They have seen what I have done and are already subconsciously trying to lean on me more or expect me to the the hero that fixes everyone's problems and woes (mostly self inflicted).

I worked in a pretty rough environment for years that was no fun whatsoever and completely engulfed my time and life. I feel like I traded my blood for the money / savings engine that now feeds me. I won't endanger it for anything. I have no room to be cleaning up others messes.

I would however help them with budgeting, saving, low cost investing etc.... But they don't want that..... I'm sure many of you know how this plays out. Their mentality thinks they deserve what I worked and saved for regardless of of the choices they made in life or how they spent their time. They don't even want to hear any details of anything, they just want the money. They would likely mismanage the hell out of a portfolio with that mindset.

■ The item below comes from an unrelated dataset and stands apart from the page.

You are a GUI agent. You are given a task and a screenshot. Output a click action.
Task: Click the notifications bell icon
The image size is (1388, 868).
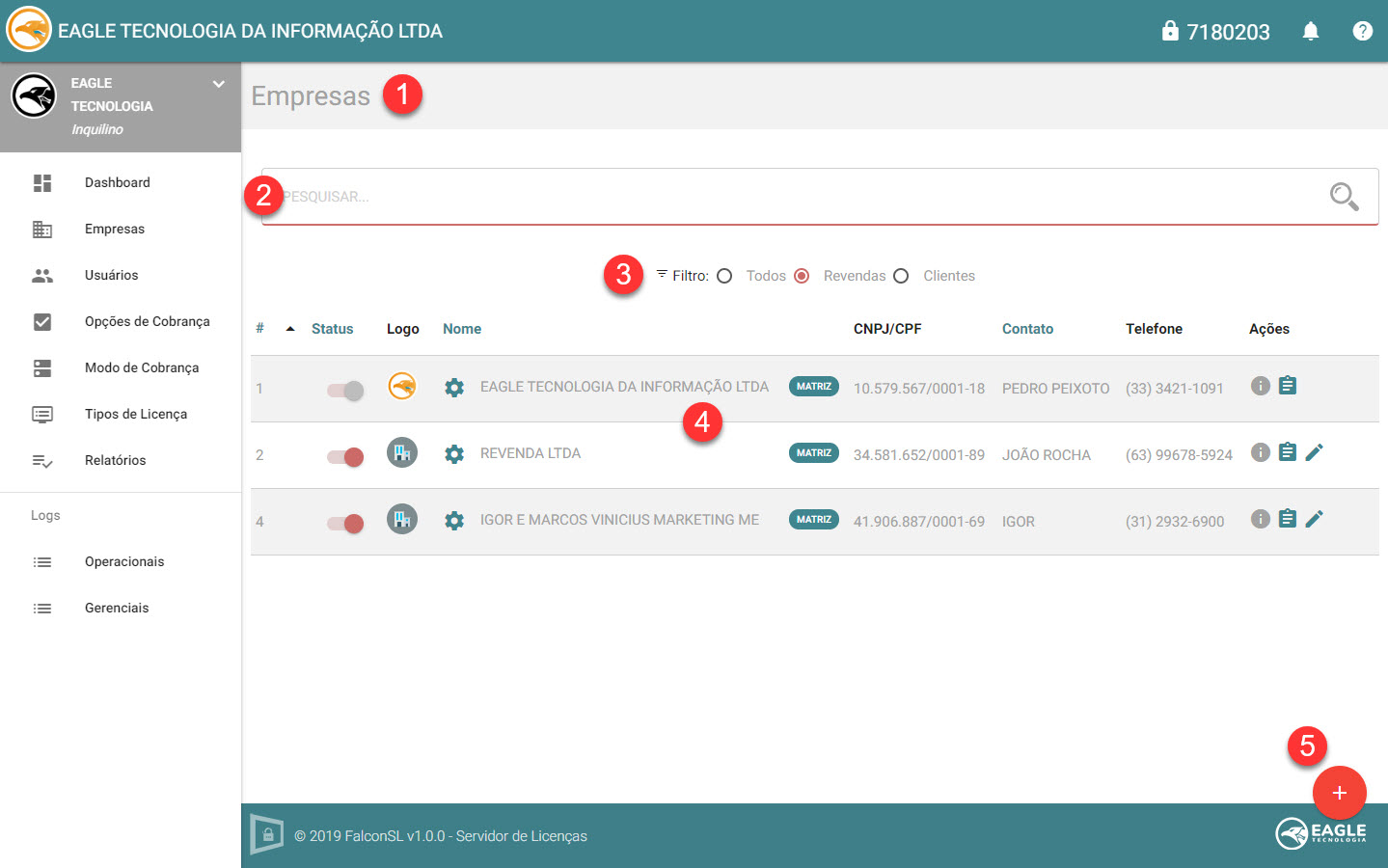[x=1310, y=32]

I moved far away from home at a very young age and made my own life. I have helped my family out a lot and been very generous. I don't need the constant woe is life passive aggressive manipulate nonsense all the time

I would likely intervene if someone was going to be homeless etc... But I have so many times seen people who made it and after years of hard work might finally enjoy life only wreck it by cutting the portfolio apart to help out the family.

I saw one family member do it to help out bratty offspring of another part of the family who had gotten into much trouble with the law. She had to sell equities during the market crash to do it even. She ruined he life and not even a year after the kids who she helped have just gotten into more trouble with the law and are both in prison again. It's sickening to see.

Edit : I am single with no children. I would of course focus responsibility there should needs arise. I'm talking about my upline.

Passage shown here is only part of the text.